Personal freedom is highly valued by many and a central element of liberal political philosophy. Although personal freedom is frequently associated with electoral democracy, developments in countries such as Hungary, Poland, Turkey and Russia, where elected populist leaders with authoritarian tendencies rule, suggest that electoral democracy may not be the envisaged unequivocal guarantor of freedom.
Instead, an independent judicial system, insulated from everyday politics, might provide a firmer foundation. We investigate empirically how electoral democracy and judicial independence relate to personal freedom, as quantified by the new Human Freedom Index.
Our findings reveal that while judicial independence is positively and robustly related to personal freedom in all its forms, electoral democracy displays a robust relationship with two out of seven types of personal freedom only (freedom of association, assembly and civil society as well as freedom of expression and information). These are types of freedom associated with democracy itself, but democracy seems unable to protect freedom in other dimensions.
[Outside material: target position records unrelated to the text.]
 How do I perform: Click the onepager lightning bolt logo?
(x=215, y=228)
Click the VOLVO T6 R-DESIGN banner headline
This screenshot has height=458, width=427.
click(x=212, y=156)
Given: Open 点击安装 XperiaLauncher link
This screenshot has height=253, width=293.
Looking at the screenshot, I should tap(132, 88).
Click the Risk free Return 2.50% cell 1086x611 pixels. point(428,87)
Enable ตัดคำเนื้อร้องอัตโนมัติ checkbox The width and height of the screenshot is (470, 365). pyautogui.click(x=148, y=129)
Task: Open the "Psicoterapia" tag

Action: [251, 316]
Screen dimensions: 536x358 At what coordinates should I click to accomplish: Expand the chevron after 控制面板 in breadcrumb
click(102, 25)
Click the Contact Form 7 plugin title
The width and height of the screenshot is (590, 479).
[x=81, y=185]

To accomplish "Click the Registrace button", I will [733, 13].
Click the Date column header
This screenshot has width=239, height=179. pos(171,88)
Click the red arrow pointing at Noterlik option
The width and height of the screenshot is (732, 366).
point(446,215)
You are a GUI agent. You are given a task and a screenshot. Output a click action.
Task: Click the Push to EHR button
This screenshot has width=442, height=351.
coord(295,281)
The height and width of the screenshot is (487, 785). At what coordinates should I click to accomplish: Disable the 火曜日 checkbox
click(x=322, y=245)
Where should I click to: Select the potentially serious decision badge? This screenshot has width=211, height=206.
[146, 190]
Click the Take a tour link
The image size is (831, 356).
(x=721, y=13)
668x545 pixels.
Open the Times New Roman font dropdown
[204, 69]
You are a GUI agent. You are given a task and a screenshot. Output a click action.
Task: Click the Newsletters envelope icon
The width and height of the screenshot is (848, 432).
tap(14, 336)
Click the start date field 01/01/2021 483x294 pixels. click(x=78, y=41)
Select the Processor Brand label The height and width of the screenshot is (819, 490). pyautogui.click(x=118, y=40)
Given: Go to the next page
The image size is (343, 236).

When we study interaction effects and make use of more refined indicators of the political system in place, we find that countries without elections or with only one political party benefit more from judicial independence than both democracies and multi-party systems without free elections. A number of robustness checks confirm these findings. Hence, it seems as if personal freedom has institutional correlates in the form of both democracy and judicial independence, with the latter safeguarding freedom more consistently and more strongly.